Jim Bridenstine shouldn't necessarily expect smooth sailing now that he's finally in as NASA administrator, experts say.
The U.S. Senate confirmed Bridenstine yesterday (April 19), more than seven months after President Donald Trump nominated the Oklahoma congressman for NASA's top post. The final vote was 50-49 and strictly along party lines, with all Republicans supporting Bridenstine and all Democrats, along with both independents, opposing him. (Sen. John McCain, R-Ariz., is sidelined by health issues and did not vote.)
Such division is pretty much unheard of for NASA chiefs, who have generally been confirmed without much dissension or debate. And it will likely make Bridenstine's job a bit tougher, at least in the early going, said space policy expert John Logsdon. [Presidential Visions for Space Exploration: From Ike to Trump]
"The fact that it has gone on so long and been so contentious gives him more challenges than his predecessors had," Logsdon, a professor emeritus of political science and international affairs at George Washington University's Elliott School of International Affairs in Washington, D.C., told Space.com. "He's got an uphill climb to establish that he's a leader for all of NASA and all of the country."
The senators opposed to Bridenstine's nomination have cited, among other issues, his past statements questioning the reality of human-driven climate change (though the 42-year-old congressman has walked back such statements recently) and his lack of professional aerospace experience.
"The NASA administrator should be a consummate space professional," Sen. Bill Nelson, D-Fla., said during a speech on the Senate floor Wednesday (April 18). "That's what this senator wants — a space professional, not a politician, as the head of NASA."
Indeed, Bridenstine is the first elected official ever to lead NASA. But he's not the first administrator of the agency to lack a technical background, said Logsdon, who cited James Webb and Sean O'Keefe as precedents. (Webb led NASA from 1961 to 1968, and O'Keefe from 2001 to 2005.)
And despite NASA's broad popularity across the ideological divide, the agency is not at some sort of magical remove from politics, Logsdon added. It is a government agency, after all.

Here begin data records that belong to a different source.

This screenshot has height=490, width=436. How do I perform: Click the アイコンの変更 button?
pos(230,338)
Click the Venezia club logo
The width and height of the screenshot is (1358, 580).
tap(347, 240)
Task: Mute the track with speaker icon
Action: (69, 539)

"It hasn't been deeply partisan, but it's always been political," Logsdon said. "Webb was political to his core."
Bridenstine takes over from Robert Lightfoot, who has been acting administrator since President Trump took office in January 2017. That 15-month stretch is by far the longest ever served by an acting NASA chief. (Second place goes to Chris Scolese, who was acting administrator for nearly six months at the beginning of the Obama administration, in 2009.)
Last month, Lightfoot announced that he will retire from NASA on April 30 — an impending deadline that Sen. Marco Rubio, R-Fla., cited yesterday to help explain why he switched his vote on Bridenstine's confirmation from "no" to "yes."
The confirmation could make it easier for NASA to get things done, because the new chief will have more clout with Congress, Logsdon said.
"An official [NASA] administrator can represent the administration, since they've chosen him, in ways an acting person — in particular, a civil servant — cannot," Logsdon said. "Lightfoot did an admirable job, but he was a fill-in, and everyone knew it."